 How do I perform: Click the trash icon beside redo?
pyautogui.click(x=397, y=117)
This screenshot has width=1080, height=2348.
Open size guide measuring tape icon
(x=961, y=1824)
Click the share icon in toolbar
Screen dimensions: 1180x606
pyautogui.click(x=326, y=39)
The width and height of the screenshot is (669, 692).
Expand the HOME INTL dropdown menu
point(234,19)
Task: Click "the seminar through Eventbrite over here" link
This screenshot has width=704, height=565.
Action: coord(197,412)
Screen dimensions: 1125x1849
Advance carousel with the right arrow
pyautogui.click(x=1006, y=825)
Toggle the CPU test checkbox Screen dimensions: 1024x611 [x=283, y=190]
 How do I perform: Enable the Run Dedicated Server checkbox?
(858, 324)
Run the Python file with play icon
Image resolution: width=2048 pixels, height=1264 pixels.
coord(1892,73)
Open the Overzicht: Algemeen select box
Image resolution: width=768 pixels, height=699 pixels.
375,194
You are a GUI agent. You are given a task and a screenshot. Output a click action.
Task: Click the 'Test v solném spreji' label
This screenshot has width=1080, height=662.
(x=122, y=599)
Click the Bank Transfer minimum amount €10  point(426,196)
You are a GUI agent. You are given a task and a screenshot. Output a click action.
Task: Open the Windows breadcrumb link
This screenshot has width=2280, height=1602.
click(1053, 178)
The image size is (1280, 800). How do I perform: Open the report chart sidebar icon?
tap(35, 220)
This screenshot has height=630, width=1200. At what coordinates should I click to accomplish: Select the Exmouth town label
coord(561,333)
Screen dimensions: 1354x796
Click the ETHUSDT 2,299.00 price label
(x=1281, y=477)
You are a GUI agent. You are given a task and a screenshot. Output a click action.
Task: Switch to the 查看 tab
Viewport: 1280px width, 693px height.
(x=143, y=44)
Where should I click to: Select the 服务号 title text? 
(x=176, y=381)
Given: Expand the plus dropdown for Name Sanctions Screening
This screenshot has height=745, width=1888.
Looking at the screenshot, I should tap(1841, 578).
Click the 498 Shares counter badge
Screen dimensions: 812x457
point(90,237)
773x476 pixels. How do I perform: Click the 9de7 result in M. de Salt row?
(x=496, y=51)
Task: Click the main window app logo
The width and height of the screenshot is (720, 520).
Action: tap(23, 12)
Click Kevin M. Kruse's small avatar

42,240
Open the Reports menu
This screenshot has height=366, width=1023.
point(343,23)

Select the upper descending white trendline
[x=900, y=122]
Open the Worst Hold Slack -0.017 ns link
########################################
REQUIRED WORK: Among the records above, find each line containing the string "link" and copy it.

SOLUTION:
Task: Click "the seminar through Eventbrite over here" link
Task: Open the Windows breadcrumb link
Open the Worst Hold Slack -0.017 ns link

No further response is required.